14 novembro 2017

TODAS AS CANÇÕES DE NINAR


Maria Amélia Mano

Vive dentro de mim 
a mulher roceira. 
– Enxerto da terra, 
meio casmurra. 
Trabalhadeira. 
Madrugadeira. 
Analfabeta. 
De pé no chão. 
Bem parideira. 
Bem criadeira. 
Seus doze filhos. 
Seus vinte netos.

Cora Coralina

Julie é a melhor enfermeira do setor de neonatologia. Cuida dos pequenos, dos bem, bem pequenos. Tão pequenos que, nem sempre, abrem os olhos ou têm sobrancelhas ou pestanas. Tão pequenos que bebem o leite das mães em conta-gotas. E é neste mundo pequeno de luta pela vida que é grande, que Julie trabalha.

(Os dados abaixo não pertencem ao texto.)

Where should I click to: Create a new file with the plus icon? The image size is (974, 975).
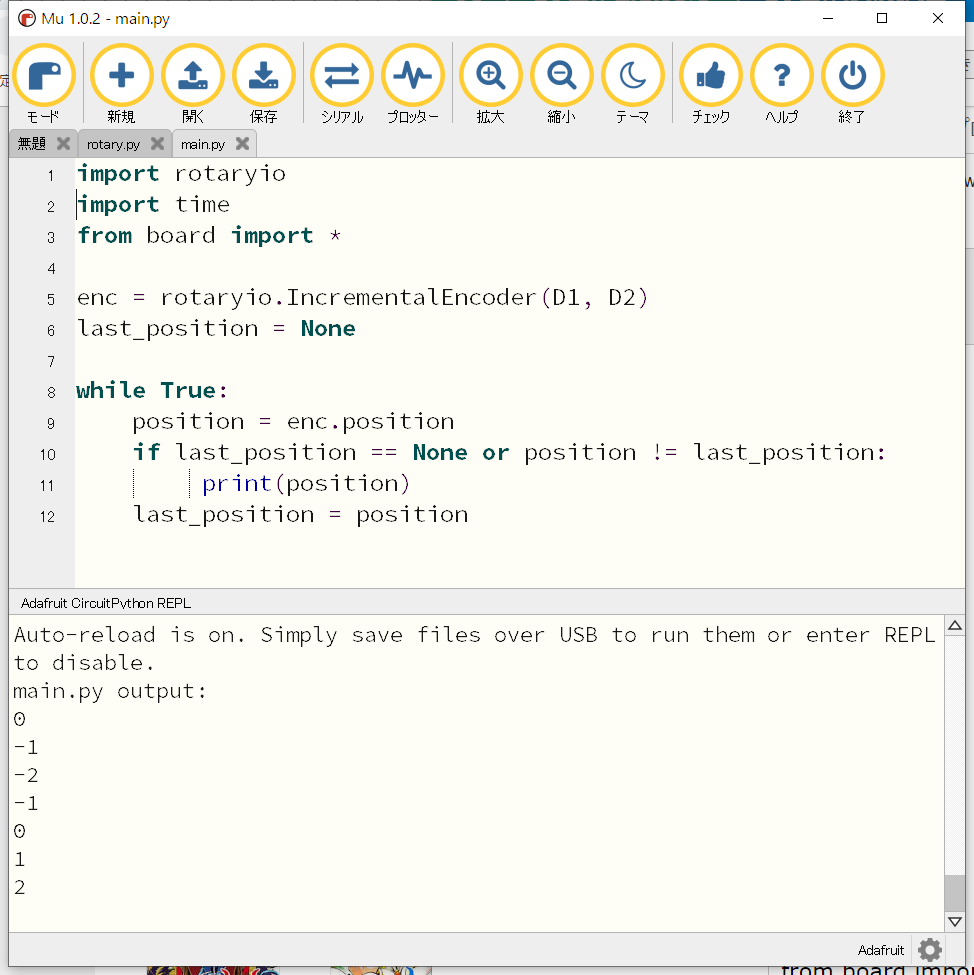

Julie prefere os plantões noturnos. Não gosta do dia e de suas badalações, visitas, ansiedades e choros. Na noite, todas as vidas pequeninas são suas e Julie conta histórias ou canta canções de ninar. Quando pode, inventa mais histórias e canções.

Também inventa nomes. Sim, se o bebê não tem nome, é sempre Julie que escolhe o nome e é sempre o nome perfeito, sempre cabe na vida que começa e, às vezes, na vida que brevemente termina.

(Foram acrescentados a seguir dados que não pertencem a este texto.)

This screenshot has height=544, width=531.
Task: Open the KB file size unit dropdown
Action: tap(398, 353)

Uma noite, Julie estava cantando baixinho e sentiu que várias vozes a acompanhavam como um coro. Coro de crianças. Sentiu canto forte, mas leve. Belo, mas triste e, ao fim de mais uma canção inventada, tantas vezes, tantas noites cantadas, sentia e sentia mais.

Não identificou de onde vinham as vozes. Buscou em todos os frios recantos brancos da UTI neonatal e nada! Foi somente quando fechou os olhos é que Julie viu o coro. Todas as crianças, os pequenos, muito pequenos que, um dia, por ela passaram e se foram, em vida breve, em morte sem sentido.

Eram elas, Julie reconheceu: Paula, Luíza, Francisco e o pequeno Gustavo. Estavam lá, todas as noites, com Julie, inspirando histórias e canções de ninar.



Exercício de escrita em 15 minutos da oficina "Vai ter escrita de mulher, sim!"